_WHAT THIS TASK INVOLVES_: Look through the records and report how many lines include the word "agent", with no other words.

_SOURCE DATA_:
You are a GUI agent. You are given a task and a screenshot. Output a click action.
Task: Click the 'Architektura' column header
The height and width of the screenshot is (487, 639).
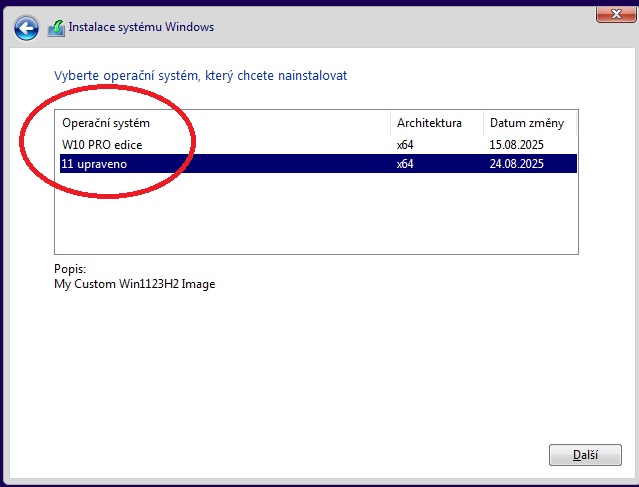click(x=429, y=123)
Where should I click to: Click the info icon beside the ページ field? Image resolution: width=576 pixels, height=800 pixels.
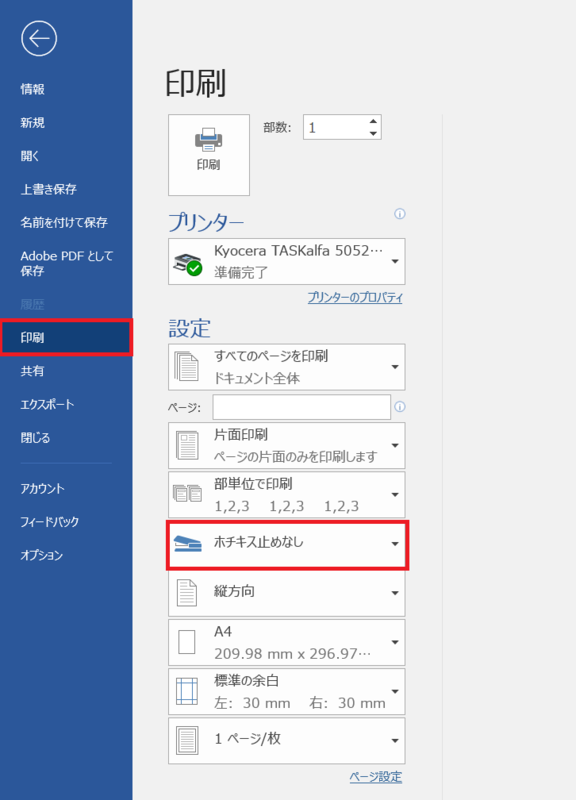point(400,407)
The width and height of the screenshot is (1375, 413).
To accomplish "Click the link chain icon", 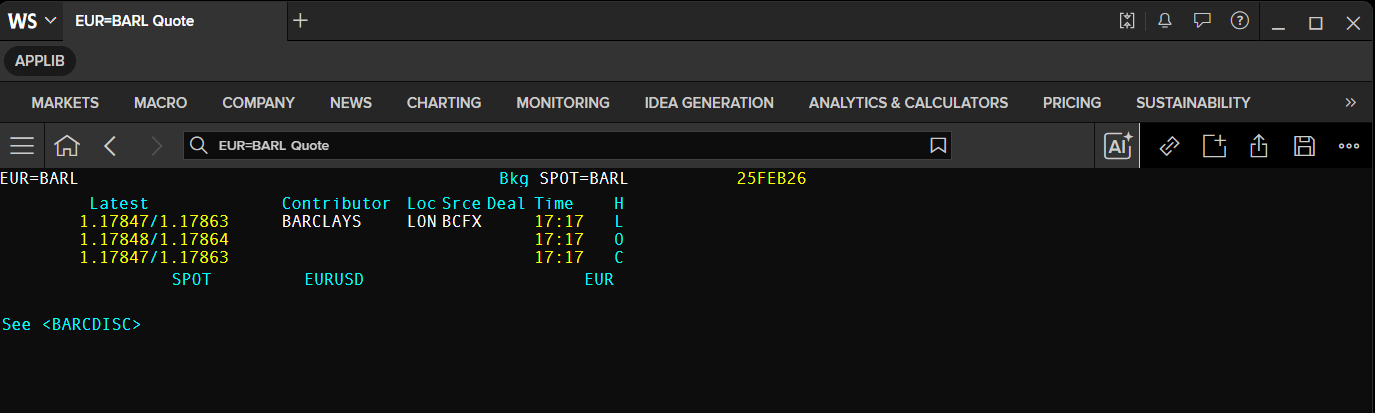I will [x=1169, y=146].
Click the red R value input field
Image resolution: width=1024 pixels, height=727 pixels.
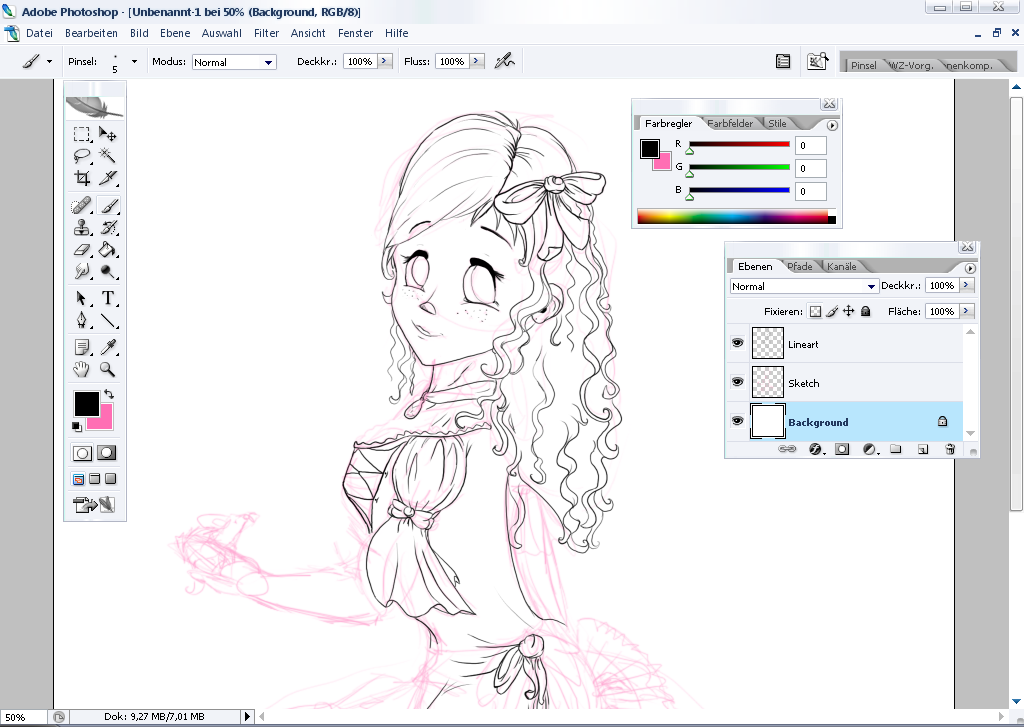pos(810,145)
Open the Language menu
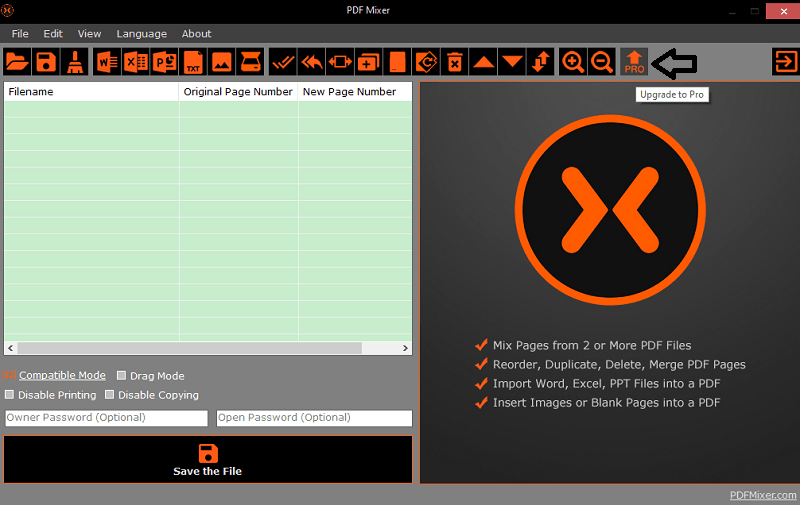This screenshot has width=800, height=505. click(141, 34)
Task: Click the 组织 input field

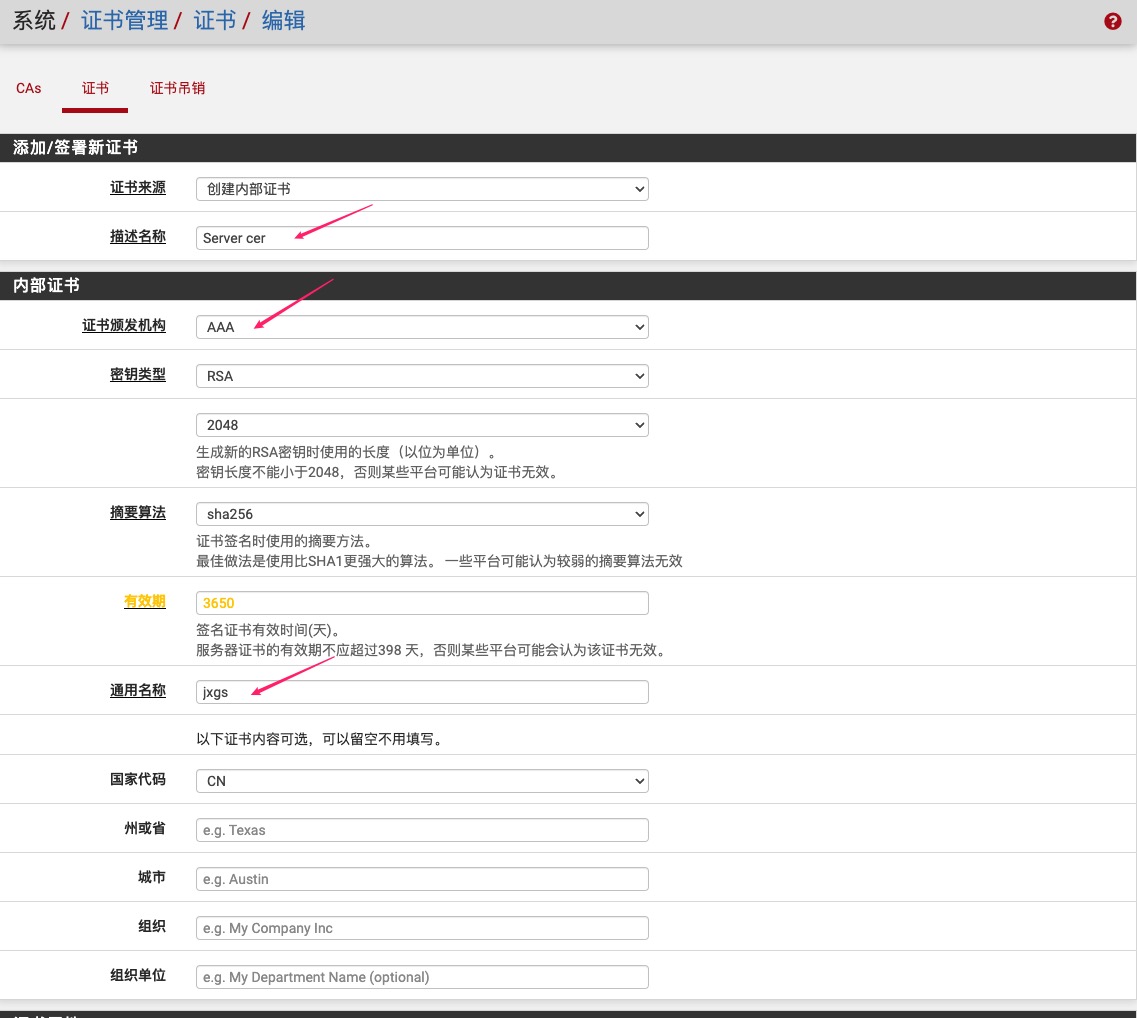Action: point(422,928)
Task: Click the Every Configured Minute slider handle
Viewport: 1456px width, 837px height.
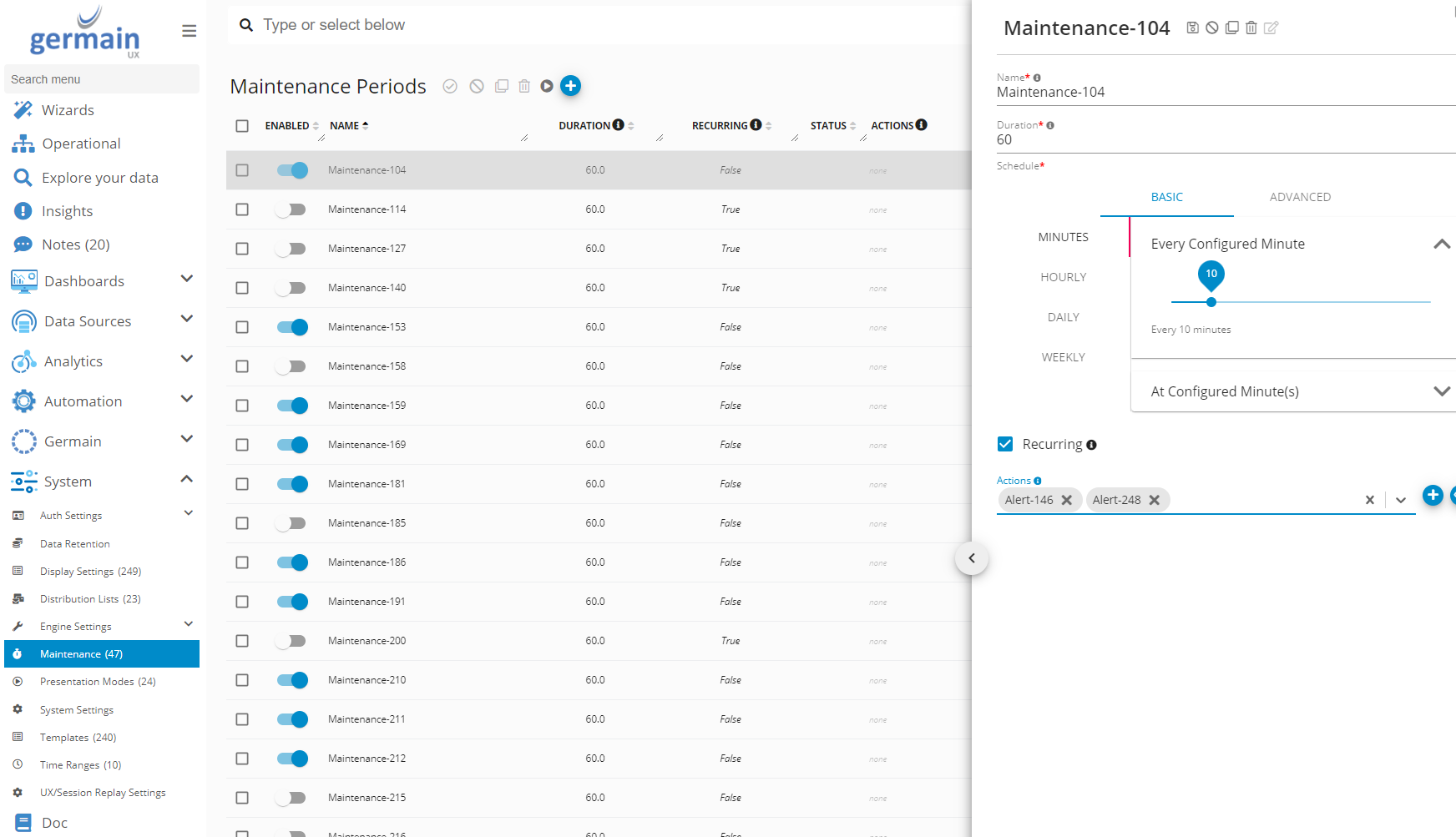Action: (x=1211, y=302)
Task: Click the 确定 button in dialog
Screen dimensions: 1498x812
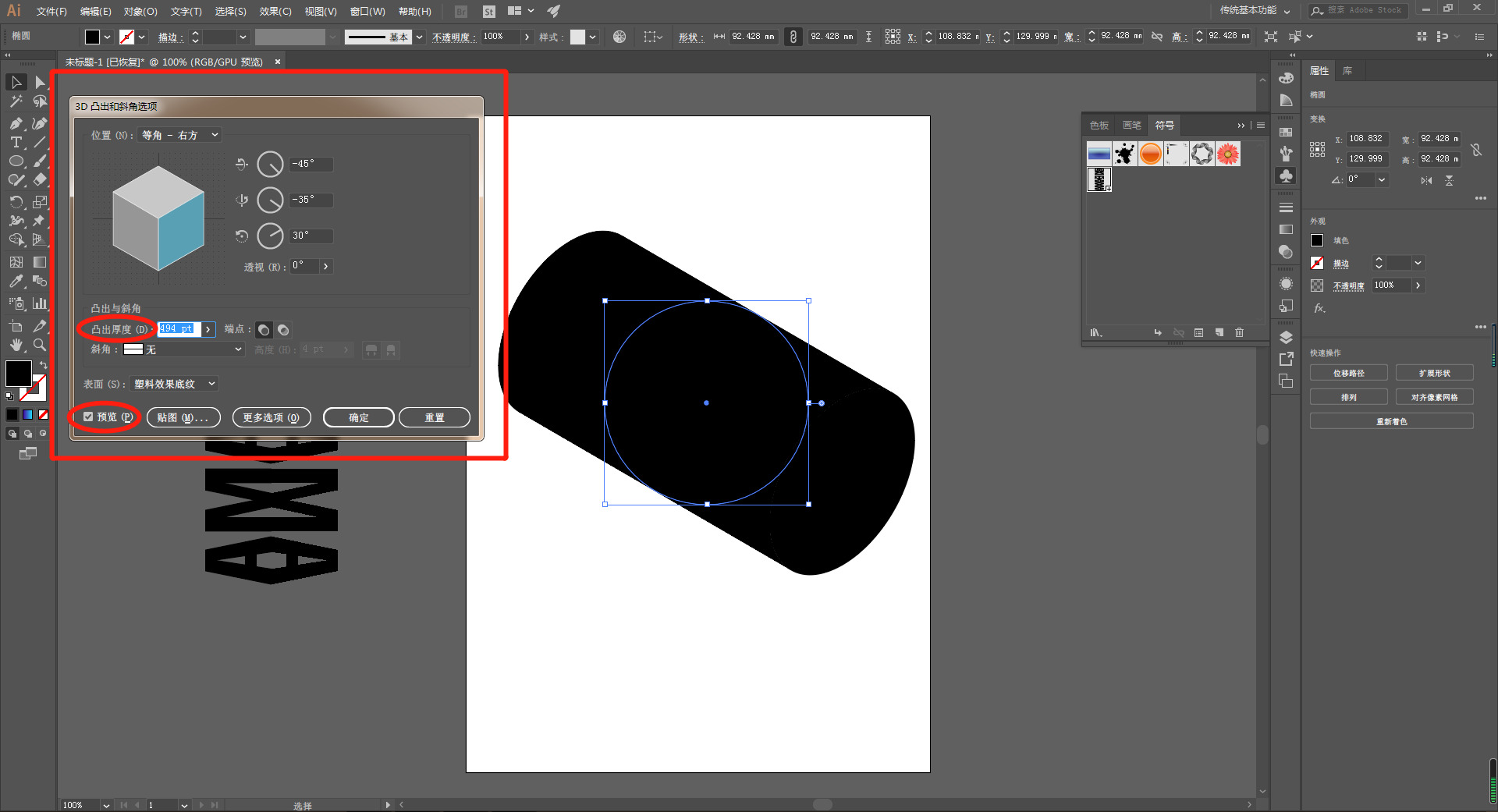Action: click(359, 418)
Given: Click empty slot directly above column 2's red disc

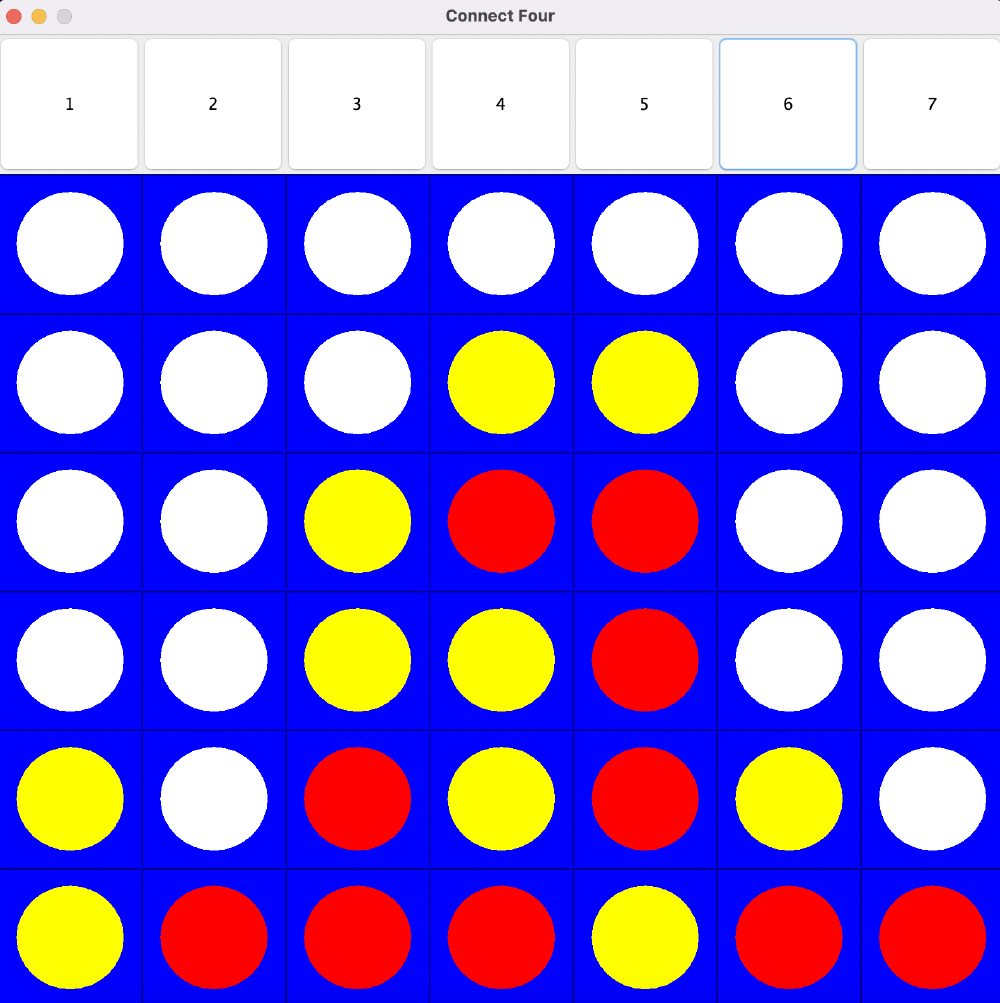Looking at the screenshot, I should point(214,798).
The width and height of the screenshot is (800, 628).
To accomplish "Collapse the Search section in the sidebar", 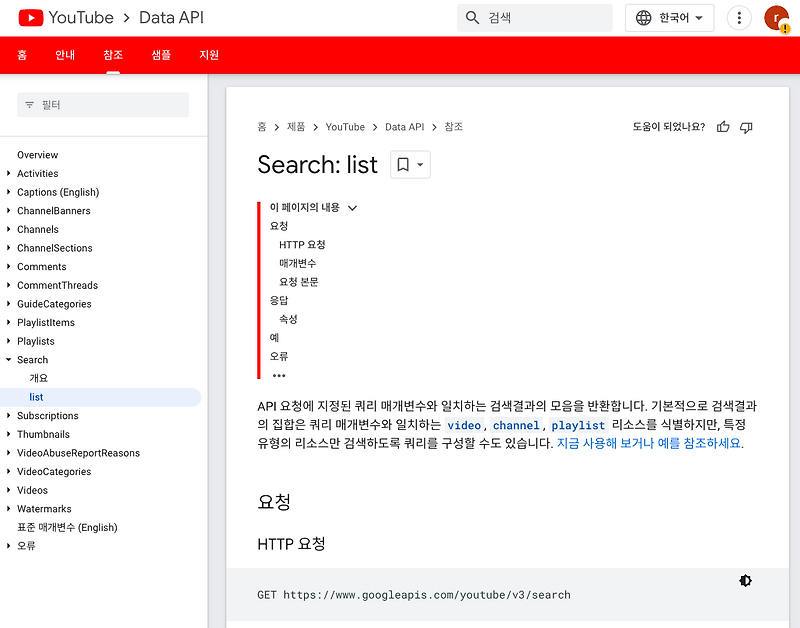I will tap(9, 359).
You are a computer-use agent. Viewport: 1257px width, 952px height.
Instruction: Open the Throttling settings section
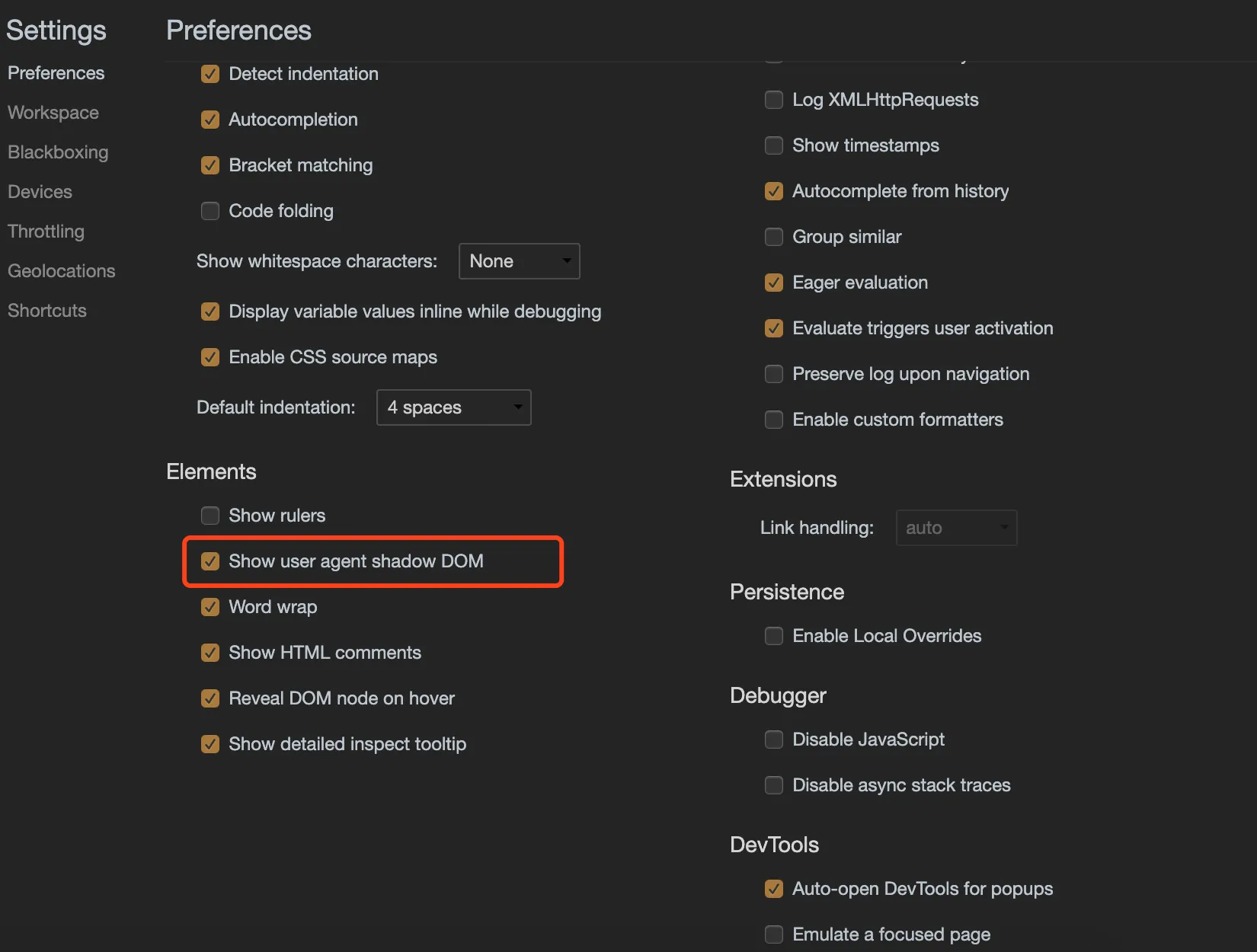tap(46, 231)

_RESPONSE TO THE EXERCISE_: 2